Learn About New Year’s Eve Traditions Around the World!

January 1, 2017

In the US, you likely celebrate New Year's by watching the ball drop in Times Square, kissing your loved ones at midnight and maybe checking out a parade on New Year's Day. In countries around the world, however, there are a number of other fascinating New Year's Eve traditions. Here are just a few.

  • Brazil. In Brazil, people eat lentils to celebrate. The locals believe that lentil-based dishes represent wealth and prosperity in the new year.
  • Greece. In Greece, January 1 is known as Basil's Day.
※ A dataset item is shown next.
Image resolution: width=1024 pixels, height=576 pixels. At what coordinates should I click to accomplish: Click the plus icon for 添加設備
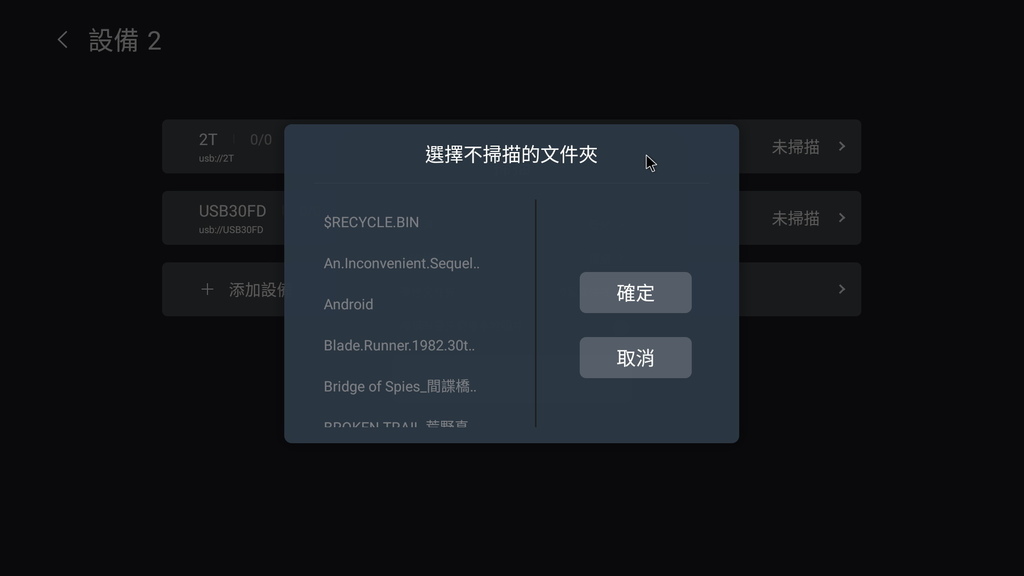click(207, 289)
On this day, locals bake a special loaf of bread with a coin inside; whoever gets the piece of bread with the coin will have extra luck in the coming year!
  • Germany. The Germans love Christmas and New Year's, and they have many steadfast traditions for both holidays. On New Year's Eve, German people pour molten lava into cold water, and the shape that the lava takes represents what your upcoming year will look like. For example, a heart shape means that you'll find love, while an anchor shape means that you may face some troubles.
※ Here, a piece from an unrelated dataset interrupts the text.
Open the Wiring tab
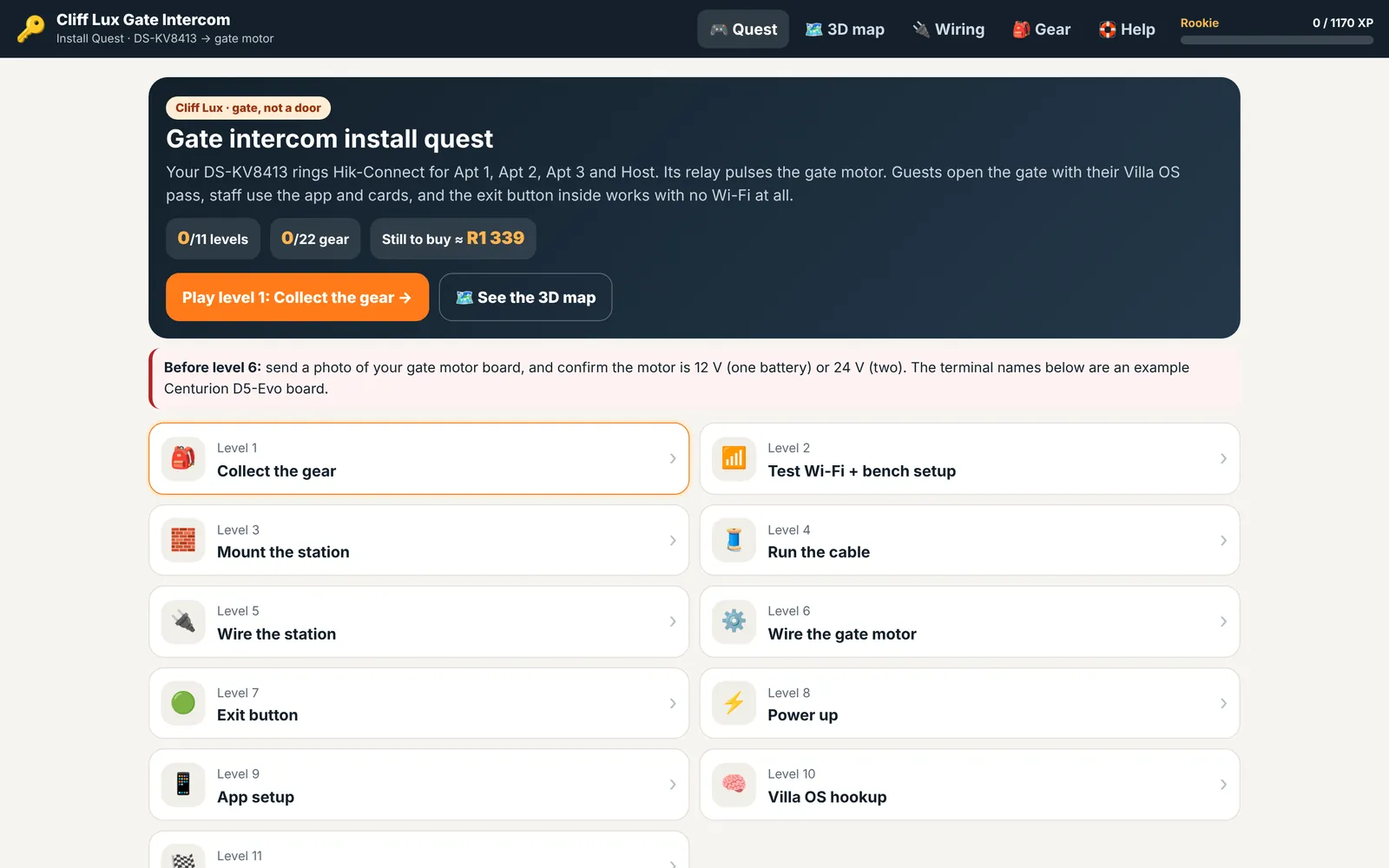Screen dimensions: 1389x868 click(x=948, y=30)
  • Austria. On New Year's Day, Austrians eat suckling pig, which represents good luck.
  • Puerto Rico. In Puerto Rico, people throw buckets of water out their windows and clean their homes top to bottom to rid their spaces of negative energy in the new year.
  • Wales. In Wales, people lock their back doors at the strike of midnight to "lock out" the previous year. Later, they open the door to "let in" in the new year.